A little while ago I fitted a small 64GB SSD disk to my HP MicroServer just to have a quick look at the new vSphere 5 feature Swap to Host Cache, where vSphere 5 reclaims memory by storing the swapped out pages in the host cache on a solid-state drive. Naturally, this is a lot faster than swapping to non-SSD storage, but you will still see a performance hit when this happens. For more details on Swap to Host Cache, have a look at Swap to host cache aka swap to SSD? by Duncan Epping.
Now, in my miniscule home lab setting it’s somewhat hard to get some real tangible performance metrics, so my little experiment is non-scientific and only meant to illustrate how swap to host cache gone wild would look in a real world environment.
After installing the SSD drive, and configuring Swap to Host Cache, I created two VMs ingeniously called hostcacheA and hostcacheB. Both were configured with 14GB of memory, which should nicely overload my host that has a whopping 8GB of memory in total.
Now, with memory features like ballooning, transparent page sharing, and memory compression I needed to make sure that the actual memory was used, and in addition it had to contain different datasets to make sure that the host cache actually kicked in.
To make sure of this, I downloaded the latest ISO version of Memtest86+ and connected it to the empty VMs.

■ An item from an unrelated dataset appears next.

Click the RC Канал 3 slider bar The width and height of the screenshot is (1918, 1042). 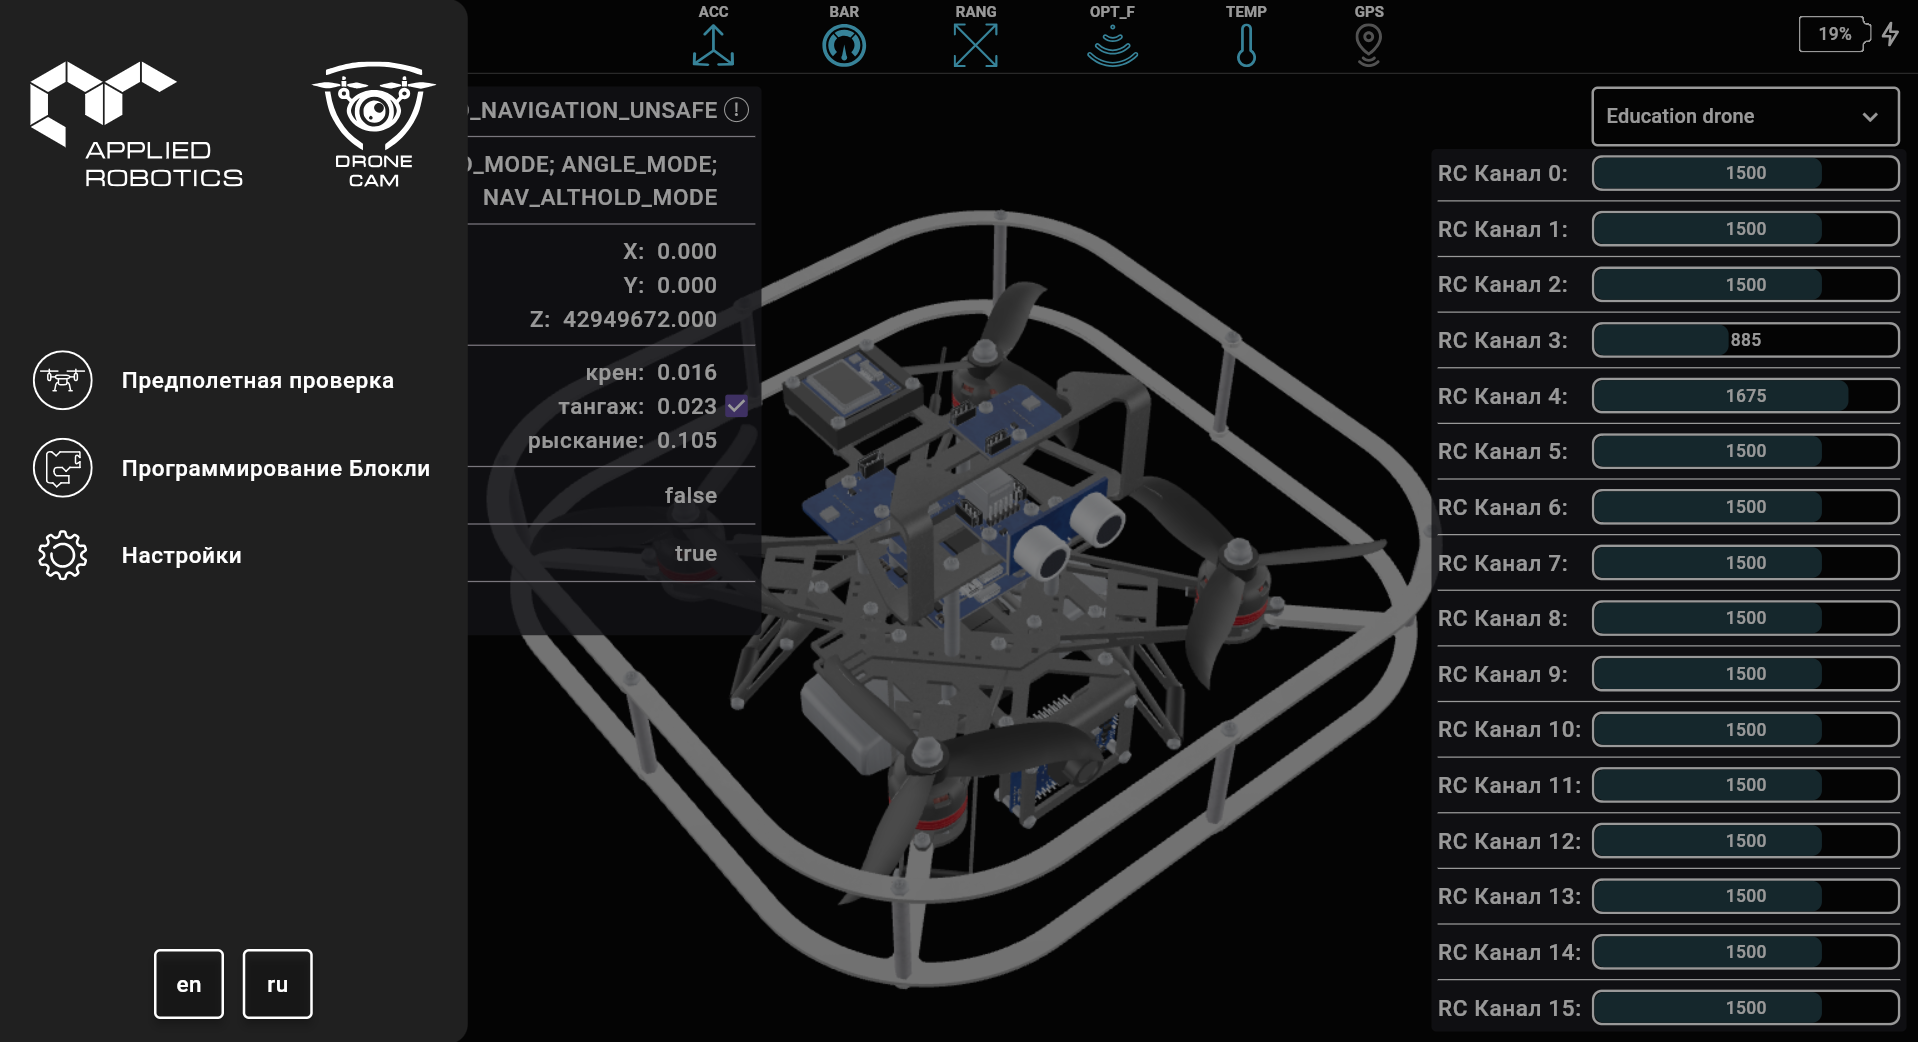(x=1745, y=340)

When starting the VMs, they immediately started testing their available memory and sure enough, they started eating into the host cache.
As you can see from the screenshot below, the longer the memtest ran the more host cache was utilized. Bonus points for figuring out when the test VMs were shut down…
So there it is, performance graphs showing that the host cache is indeed kicking in and getting a run for it’s money. Since this was a non-scientific experiment, I don’t have any real performance counters or metrics to base any sort of conclusion on. All I was after was to see if it came alive, and clearly it did.